Kurator w katalogu towarzyszącym wystawie konkretnie wskazuje, kto powinien ją zobaczyć: „(…) studenci kierunków: architektura, wzornictwo przemysłowe, prowadzonych na Politechnice Świętokrzyskiej, kierunków: sztuki plastyczne, wzornictwo prowadzonych w Instytucie Sztuk Wizualnych na Uniwersytecie Jana Kochanowskiego i uczniowie Zespołu Państwowych Szkół Plastycznych w Kielcach. To dla nich doskonały materiał poglądowy, jak zacząć patrzeć na rzeczywistość, by dostrzegać potencjał w pozornie zwyczajnych, banalnych kadrach, by móc zamieniać je potem na sztukę”.

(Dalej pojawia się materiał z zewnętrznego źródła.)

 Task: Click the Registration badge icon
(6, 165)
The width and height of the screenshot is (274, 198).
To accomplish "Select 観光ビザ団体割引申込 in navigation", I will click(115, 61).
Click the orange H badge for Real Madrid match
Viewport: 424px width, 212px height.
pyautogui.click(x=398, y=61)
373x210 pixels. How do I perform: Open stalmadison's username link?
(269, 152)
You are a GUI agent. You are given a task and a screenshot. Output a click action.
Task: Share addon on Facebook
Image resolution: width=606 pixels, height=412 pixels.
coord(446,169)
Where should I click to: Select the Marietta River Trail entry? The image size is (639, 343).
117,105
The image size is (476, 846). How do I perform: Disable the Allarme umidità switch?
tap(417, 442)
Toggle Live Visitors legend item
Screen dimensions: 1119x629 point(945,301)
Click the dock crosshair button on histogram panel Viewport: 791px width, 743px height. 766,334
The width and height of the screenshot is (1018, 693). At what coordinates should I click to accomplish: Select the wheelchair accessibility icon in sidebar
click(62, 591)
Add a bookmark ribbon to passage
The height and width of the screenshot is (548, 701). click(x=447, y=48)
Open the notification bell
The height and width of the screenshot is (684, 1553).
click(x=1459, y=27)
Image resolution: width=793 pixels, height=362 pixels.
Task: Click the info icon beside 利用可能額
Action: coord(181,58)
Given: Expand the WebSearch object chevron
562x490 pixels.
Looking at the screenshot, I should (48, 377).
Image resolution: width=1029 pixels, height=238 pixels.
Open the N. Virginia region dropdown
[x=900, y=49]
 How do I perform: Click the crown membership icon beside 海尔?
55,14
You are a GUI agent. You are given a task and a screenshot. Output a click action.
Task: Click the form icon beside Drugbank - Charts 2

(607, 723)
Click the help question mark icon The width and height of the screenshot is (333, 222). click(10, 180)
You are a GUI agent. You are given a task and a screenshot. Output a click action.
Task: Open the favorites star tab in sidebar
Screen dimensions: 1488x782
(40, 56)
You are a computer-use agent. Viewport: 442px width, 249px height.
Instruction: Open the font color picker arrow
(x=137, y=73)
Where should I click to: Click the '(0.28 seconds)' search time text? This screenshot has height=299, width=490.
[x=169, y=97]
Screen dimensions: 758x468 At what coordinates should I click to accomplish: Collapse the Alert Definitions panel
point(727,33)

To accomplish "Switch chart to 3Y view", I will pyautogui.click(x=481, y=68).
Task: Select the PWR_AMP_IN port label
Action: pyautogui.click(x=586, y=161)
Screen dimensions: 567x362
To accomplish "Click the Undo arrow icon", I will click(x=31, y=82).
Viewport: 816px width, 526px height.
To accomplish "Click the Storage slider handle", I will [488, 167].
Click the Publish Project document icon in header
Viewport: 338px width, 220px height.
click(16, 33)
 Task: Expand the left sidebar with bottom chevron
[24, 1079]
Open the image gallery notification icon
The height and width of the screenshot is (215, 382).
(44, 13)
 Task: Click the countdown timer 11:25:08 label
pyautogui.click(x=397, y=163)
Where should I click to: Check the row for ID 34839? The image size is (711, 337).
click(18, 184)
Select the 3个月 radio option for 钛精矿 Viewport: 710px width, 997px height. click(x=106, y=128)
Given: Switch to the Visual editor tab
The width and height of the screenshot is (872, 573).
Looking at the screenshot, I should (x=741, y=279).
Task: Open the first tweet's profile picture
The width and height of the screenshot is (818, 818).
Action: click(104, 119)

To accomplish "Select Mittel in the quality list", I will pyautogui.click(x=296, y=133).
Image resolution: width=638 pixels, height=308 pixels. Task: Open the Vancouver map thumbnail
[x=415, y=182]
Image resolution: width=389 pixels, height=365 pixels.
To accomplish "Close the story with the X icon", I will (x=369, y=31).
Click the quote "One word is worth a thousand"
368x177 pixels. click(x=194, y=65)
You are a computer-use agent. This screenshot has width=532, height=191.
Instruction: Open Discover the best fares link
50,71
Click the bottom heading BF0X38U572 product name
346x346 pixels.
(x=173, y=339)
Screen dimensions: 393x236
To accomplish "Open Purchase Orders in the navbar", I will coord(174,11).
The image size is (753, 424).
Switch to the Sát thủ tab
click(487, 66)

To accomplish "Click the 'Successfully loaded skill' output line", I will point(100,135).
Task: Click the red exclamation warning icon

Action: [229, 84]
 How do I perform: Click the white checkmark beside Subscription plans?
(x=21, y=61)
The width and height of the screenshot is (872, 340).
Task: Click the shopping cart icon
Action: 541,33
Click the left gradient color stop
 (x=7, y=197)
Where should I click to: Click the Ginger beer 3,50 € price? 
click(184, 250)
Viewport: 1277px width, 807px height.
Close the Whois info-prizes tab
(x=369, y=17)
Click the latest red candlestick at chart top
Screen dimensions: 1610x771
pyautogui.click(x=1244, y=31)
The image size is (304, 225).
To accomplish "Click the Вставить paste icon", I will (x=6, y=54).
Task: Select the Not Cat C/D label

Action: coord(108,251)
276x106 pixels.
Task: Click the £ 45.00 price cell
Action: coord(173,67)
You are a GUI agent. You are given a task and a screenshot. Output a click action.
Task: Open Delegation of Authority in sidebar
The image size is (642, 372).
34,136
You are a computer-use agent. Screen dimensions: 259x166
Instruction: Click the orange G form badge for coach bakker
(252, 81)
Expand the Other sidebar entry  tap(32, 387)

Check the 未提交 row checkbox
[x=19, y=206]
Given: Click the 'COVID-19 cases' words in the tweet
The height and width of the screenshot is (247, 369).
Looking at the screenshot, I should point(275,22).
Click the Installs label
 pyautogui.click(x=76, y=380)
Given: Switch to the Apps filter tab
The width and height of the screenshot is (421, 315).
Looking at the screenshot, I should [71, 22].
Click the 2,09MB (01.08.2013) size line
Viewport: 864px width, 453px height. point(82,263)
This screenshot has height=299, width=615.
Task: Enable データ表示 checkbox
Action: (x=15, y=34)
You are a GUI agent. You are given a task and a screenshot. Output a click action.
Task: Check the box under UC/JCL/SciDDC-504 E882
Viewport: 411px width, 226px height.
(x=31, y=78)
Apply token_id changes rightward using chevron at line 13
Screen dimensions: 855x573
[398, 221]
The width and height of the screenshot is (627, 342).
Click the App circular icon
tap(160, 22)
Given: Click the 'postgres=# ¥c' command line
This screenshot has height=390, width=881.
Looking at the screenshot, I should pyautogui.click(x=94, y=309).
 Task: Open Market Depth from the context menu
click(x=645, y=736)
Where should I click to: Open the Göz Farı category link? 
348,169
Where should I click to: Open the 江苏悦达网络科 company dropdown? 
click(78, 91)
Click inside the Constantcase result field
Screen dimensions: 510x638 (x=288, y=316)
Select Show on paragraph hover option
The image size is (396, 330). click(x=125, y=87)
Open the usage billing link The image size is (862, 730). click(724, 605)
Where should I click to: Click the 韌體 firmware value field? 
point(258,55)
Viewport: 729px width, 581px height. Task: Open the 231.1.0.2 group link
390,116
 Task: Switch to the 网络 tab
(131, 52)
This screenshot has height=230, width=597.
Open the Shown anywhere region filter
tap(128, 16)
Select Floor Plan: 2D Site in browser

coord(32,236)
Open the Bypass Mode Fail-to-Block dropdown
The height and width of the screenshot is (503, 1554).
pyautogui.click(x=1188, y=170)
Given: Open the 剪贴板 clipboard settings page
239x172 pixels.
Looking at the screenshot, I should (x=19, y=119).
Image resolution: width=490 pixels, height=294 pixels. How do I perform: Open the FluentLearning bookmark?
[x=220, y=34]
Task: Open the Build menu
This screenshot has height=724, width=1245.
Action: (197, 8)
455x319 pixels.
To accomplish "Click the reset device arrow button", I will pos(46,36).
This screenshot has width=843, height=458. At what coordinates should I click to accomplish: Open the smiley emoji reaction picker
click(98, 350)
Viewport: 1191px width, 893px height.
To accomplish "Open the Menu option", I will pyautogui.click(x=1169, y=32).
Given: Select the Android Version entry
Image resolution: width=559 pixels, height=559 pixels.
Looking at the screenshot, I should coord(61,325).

Sam Waldemar Kozub zapytany, jak patrzeć, żeby zauważać te walory, wyjaśnia że artyści mają inną wrażliwość.
– Nam, którzy zajmują się fotografowaniem, czy malowaniem obrazów, to widzenie dane jest troszeczkę inne. Poza tym mamy ze sobą bagaż wykształcenia to po pierwsze, ale też doświadczenia. W związku z tym ten „wyostrzony” wzrok jest specyficzny. Jesteśmy odpowiednio nastawieni na odbiór, na to co i jak notujemy w naturze – mówi.
Artysta dodaje, że oprócz fotografowania, również maluje obrazy. Ale zawsze punktem wyjścia dla niego była natura, ciągle się do niej odnosi. Przyznaje jednak, że w ostatnim czasie interesuje go także architektura. Jednak nie pokazuje piękna całych budynków. Tu także szuka fragmentów, które szczególnie skupiają jego uwagę. I tak jak były „faktury z natury”, są również „struktury z architektury”, jak sam je nazywa. Tę różnorodność można znaleźć na wystawie.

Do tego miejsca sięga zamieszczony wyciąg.